The Municipal Government acts as the key legislation agency in implementing plans and projects for the city, and coordinates sub-departments, such as district-level governments, Urban and Rural Planning Committee, Municipal Planning Bureau, etc.
Community residents and relevant enterprises provide feedback for specific urban transformation plans to align results with their requirements.
Suzhou Municipal People’s Congress examines and approves these transformation plans, and formalises them as laws and regulations after their approval, to ensure the sustainability of the transformation.
A ‘Residence Permit’ allows non-native residents to access citizen-equivalent benefits in nine areas including education, healthcare and employment.
The city built public rental housing, manages private rental housing, and introduced housing fund policy among other measures to improve the living conditions of non-native residents.
The Municipal Government introduced policies to include housing of non-native residents with its housing security policy. Some 855,000 non-native employees (or 48% of total employees) enjoy same housing funds as native employees.
New citizens receive free job introduction and employment training to ensure fair employment, and non-native employees enjoy same insurance policies as their native counterparts.
Equal and efficient public services enable all employees to enjoy all kinds of employment services within the community, with 99 new ‘Citizens Comprehensive Service Centres’ established for non-native residents’ exclusive use.
Local regulations and working guidelines ensure the fair and equal treatment of the children of migrant workers in the city, allowing them to receive compulsory education.
Unemployment rates decreased from the peak of 4.08% in 2002 to less than 3% in 2013, with employees in tertiary industry accounting for over half of the total employed population.
Improvement in pay scale sees the average disposable income for urban households increase from RMB 10,617 (approximately USD $1,726) in 2002 to RMB 37,531 (approximately USD $6,103) in 2012.
The strategy of fair public services helped to enhance the scope and quality of public facilities such as healthcare, education, sports, culture leisure.
The public green area per capita increased from 6.8m2 in 2002 to 14.9m2 in 2012.
The social insurance system of both urban and rural areas is optimised, with all permanent residents having access to high standard of medical care.

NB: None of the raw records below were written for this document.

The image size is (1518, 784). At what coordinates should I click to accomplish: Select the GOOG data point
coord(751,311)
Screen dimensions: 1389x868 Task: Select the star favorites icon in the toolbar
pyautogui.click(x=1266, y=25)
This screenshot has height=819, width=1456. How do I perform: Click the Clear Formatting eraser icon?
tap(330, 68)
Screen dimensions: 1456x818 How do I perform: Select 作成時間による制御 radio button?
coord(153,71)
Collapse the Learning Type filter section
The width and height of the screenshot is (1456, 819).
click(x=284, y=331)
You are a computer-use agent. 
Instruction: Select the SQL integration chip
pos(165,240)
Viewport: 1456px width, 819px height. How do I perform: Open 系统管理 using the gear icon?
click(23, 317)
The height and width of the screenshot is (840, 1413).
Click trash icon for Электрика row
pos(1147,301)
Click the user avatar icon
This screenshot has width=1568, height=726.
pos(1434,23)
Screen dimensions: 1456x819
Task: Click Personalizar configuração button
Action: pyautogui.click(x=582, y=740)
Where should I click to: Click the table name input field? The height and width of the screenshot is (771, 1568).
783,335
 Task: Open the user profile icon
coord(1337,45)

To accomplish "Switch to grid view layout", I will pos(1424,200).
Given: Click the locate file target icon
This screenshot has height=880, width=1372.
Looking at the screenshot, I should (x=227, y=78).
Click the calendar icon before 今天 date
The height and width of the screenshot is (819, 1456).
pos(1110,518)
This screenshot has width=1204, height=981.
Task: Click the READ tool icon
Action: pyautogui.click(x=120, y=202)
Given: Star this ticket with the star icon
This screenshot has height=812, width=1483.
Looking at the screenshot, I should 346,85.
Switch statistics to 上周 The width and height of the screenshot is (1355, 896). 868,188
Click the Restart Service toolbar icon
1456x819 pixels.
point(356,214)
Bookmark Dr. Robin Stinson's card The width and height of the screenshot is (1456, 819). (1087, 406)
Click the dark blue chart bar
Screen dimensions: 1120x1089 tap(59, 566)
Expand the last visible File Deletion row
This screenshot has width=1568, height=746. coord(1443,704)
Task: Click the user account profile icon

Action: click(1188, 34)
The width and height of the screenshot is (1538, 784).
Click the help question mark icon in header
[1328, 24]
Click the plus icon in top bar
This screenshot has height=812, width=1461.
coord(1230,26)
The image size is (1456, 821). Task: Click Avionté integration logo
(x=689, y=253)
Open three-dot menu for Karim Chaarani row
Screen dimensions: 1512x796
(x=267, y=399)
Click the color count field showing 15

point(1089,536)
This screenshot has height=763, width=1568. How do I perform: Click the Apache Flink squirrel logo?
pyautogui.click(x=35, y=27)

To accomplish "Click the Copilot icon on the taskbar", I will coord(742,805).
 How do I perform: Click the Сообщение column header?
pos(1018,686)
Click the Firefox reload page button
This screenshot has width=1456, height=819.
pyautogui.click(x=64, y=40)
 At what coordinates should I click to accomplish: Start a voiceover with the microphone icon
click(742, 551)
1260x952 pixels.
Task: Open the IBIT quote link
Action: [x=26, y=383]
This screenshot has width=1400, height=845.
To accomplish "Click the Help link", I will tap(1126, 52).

Seniors are also provided with old-age insurance.
In 2012, 15,772 public rental houses were added. Over 700,000 houses were built, reconstructed, rented and incorporated into housing management for 2.15 million non-native residents, account for 33% of all housing. 83,000 households also received housing loan amounting to a total value of RMB 20.55 billion (approximately USD $3.34 billion).
The number of non-native students in public schools reached 227,900 in 2012.
As a result of its social policies, Suzhou has been awarded as the most popular city for migrant workers nationwide.